In the adult heart of the isopod crustacean Ligia exotica, the cardiac ganglion acts as the primary pacemaker with the myocardium having a latent pacemaker property. We show several lines of evidence that dopamine modulates the heartbeat of adult L. exotica affecting both pacemaker sites in the heart. Dopamine caused positive chronotropic (frequency increase) and inotropic (amplitude increase) effects on the heartbeat in a concentration dependent manner. The time courses of these effects were considerably different and the inotropic effect appeared later and lasted longer than the chronotropic effect. Dopamine rapidly increased the frequency of the bursting activity in the cardiac ganglion neurons and each impulse burst of the cardiac ganglion was always followed by a heartbeat. Moreover, dopamine slowly increased the amplitude and duration of the action potential plateau (plateau potential) of the myocardium. When the myocardial pacemaker activity was induced by application of tetrodotoxin, which suppresses cardiac ganglion activity, dopamine slowly increased the amplitude and duration of the myocardial plateau potential while decreasing its frequency. These results suggest that dopamine modulates the heartbeat in adult L. exotica producing a dual effect on the two pacemaker sites in the heart, the cardiac ganglion and myocardium.

INTRODUCTION

Investigations on decapods and stomatopods suggest that generally the crustacean heart is neurogenic (e.g. Alexandrowicz, 1932, 1934; reviewed by Maynard, 1960). In these animals, the myocardium has no inherent automaticity and the cardiac ganglion acts as a dominant pacemaker; bursting activity of the cardiac ganglion produces periodic bursts of excitatory junctional potentials (EJPs) on the myocardium and causes its periodic contraction, the neurogenic heartbeats (e.g. Irisawa et al., 1962; Anderson and Cooke, 1971; reviewed by McMahon et al., 1997).

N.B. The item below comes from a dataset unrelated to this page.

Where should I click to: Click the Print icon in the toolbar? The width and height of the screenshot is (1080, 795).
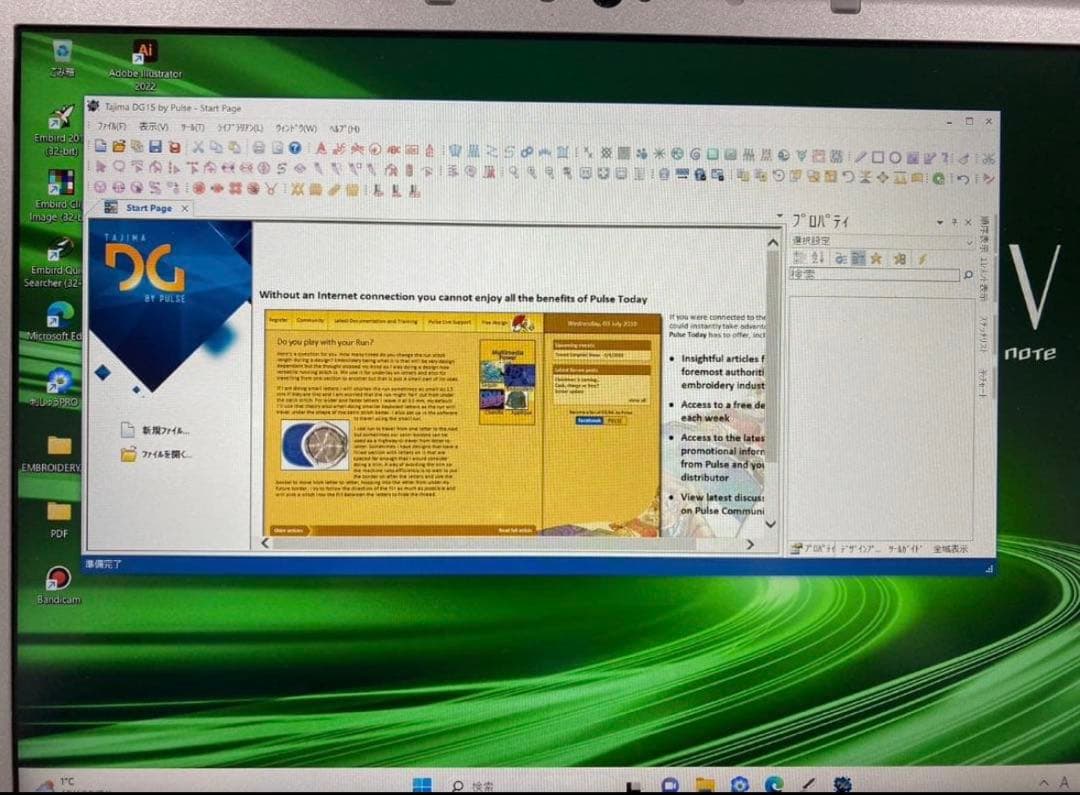pyautogui.click(x=257, y=147)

Recently, however, some phylogenic diversity in cardiac pacemaker mechanism of crustaceans has been reported. In the brachiopod Triops longicaudatus, there are no neurons in the heart and the heart is myogenic with the heartbeat arising from the endogenous pacemaker activity of the myocardium (Yamagishi et al., 1997). In the isopod Ligia exotica, the cardiac pacemaker is transferred from the myocardium to the cardiac ganglion during juvenile development and thereafter the cardiac ganglion functions as the primary pacemaker with the myocardium having a latent pacemaker property (Yamagishi and Hirose, 1997).

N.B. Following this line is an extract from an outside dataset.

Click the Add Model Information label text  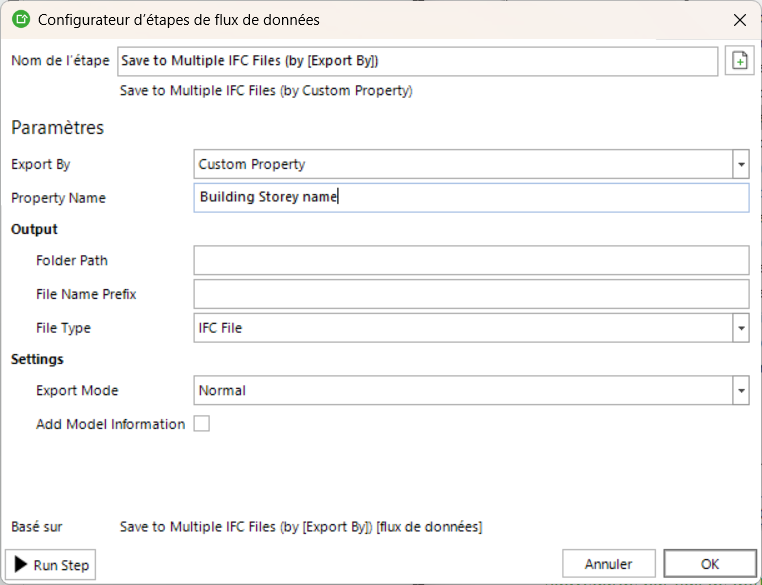(110, 424)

Moreover, some diversity is found in the mechanisms of neural and neurohormonal modulation of the heartbeat among crustaceans. In the neurogenic heart of decapods, the pacemaker activity of the cardiac ganglion is subject to modulation via acceleratory and inhibitory neurons in the central nervous system (reviewed by McMahon et al., 1997). The heart is also modulated neurohormonally by several amines and peptides released from the pericardial organ (reviewed by Cooke and Sullivan, 1982). The amines, however, appear to affect the cardiac ganglion but not directly the myocardium (reviewed by Wilkens, 1999). In contrast, the branchiopod myogenic heart appears to have no neural innervation from the central nervous system (Yamagishi et al., 2000), and several amines modulate the heartbeat affecting directly the myocardium (Yamagishi, 2003). In the heart of the isopod L. exotica, acceleratory and inhibitory neurons in the central nervous system innervate both the cardiac ganglion and myocardium and modulate their pacemaker activities (Yamagishi and Ebara, 1985; Sakurai and Yamagishi, 1998a, b; Sakurai et al., 1999a, b). However, neurohormonal modulation of the Ligia heart has not been investigated yet.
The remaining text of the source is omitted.